--- MATERIAL PROVIDED ---

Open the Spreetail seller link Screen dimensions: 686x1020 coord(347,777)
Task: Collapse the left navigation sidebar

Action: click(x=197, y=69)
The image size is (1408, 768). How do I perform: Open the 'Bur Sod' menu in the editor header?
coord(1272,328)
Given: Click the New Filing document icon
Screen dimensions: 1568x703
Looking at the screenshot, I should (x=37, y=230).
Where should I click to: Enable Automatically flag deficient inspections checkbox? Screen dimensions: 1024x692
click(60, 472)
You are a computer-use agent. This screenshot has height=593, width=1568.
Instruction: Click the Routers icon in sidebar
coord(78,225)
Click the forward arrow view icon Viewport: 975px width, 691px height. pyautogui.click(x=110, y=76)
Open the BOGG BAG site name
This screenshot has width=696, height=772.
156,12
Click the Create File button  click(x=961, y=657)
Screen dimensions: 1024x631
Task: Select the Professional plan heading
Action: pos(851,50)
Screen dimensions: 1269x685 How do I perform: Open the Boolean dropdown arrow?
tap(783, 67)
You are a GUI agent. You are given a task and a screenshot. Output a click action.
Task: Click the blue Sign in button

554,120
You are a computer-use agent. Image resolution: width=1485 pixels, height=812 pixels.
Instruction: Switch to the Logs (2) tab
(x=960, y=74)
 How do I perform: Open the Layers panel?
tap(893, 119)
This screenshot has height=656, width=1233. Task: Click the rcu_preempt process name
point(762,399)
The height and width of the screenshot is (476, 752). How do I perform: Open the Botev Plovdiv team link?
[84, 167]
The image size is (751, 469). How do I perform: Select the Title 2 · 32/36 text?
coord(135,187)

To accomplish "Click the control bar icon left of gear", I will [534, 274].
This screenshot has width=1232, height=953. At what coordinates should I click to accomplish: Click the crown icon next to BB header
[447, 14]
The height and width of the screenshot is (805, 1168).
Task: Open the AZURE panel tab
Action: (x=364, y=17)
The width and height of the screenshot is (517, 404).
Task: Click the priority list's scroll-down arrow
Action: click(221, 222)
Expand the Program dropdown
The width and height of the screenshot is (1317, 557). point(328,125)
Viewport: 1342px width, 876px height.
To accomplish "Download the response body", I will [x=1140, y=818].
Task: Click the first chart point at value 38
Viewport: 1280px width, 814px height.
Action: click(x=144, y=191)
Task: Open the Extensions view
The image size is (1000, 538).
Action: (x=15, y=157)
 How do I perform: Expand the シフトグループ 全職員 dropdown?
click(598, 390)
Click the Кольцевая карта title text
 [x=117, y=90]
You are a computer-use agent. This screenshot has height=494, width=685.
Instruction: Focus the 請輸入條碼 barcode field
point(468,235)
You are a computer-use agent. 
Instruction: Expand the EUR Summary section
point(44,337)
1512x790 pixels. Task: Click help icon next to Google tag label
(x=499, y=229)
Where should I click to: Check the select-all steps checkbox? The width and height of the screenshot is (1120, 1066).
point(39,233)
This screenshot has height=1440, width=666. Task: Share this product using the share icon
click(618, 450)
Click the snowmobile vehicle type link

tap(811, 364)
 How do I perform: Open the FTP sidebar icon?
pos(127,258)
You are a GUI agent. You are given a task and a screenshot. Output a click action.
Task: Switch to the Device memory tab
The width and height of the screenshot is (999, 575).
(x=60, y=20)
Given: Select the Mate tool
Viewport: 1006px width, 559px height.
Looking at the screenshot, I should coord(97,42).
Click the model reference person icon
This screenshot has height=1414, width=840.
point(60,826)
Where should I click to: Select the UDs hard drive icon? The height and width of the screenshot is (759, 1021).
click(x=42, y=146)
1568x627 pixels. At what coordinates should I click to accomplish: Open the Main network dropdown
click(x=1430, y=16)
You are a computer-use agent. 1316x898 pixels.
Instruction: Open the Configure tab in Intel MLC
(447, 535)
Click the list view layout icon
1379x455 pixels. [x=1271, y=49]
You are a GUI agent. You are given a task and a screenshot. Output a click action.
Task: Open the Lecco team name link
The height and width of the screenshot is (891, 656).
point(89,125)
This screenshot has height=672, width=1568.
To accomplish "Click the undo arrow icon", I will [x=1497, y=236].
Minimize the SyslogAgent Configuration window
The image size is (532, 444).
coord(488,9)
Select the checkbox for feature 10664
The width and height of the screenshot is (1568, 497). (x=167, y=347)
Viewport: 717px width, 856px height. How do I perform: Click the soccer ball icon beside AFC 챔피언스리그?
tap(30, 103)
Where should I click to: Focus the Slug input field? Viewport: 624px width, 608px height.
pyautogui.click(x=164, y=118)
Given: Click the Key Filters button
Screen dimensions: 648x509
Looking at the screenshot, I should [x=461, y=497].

---

Format everything in the listing from the line containing "will [534, 274]." down to the line containing "point(468,235)" as a numbered list, leaving out blank lines.

1. To accomplish "Click the control bar icon left of gear", I will [534, 274].
2. This screenshot has width=1232, height=953. At what coordinates should I click to accomplish: Click the crown icon next to BB header
3. [447, 14]
4. The height and width of the screenshot is (805, 1168).
5. Task: Open the AZURE panel tab
6. Action: (x=364, y=17)
7. The width and height of the screenshot is (517, 404).
8. Task: Click the priority list's scroll-down arrow
9. Action: click(221, 222)
10. Expand the Program dropdown
11. The width and height of the screenshot is (1317, 557). point(328,125)
12. Viewport: 1342px width, 876px height.
13. To accomplish "Download the response body", I will [x=1140, y=818].
14. Task: Click the first chart point at value 38
15. Viewport: 1280px width, 814px height.
16. Action: click(x=144, y=191)
17. Task: Open the Extensions view
18. The image size is (1000, 538).
19. Action: (x=15, y=157)
20.  How do I perform: Expand the シフトグループ 全職員 dropdown?
21. click(598, 390)
22. Click the Кольцевая карта title text
23.  [x=117, y=90]
24. You are a computer-use agent. This screenshot has height=494, width=685.
25. Instruction: Focus the 請輸入條碼 barcode field
26. point(468,235)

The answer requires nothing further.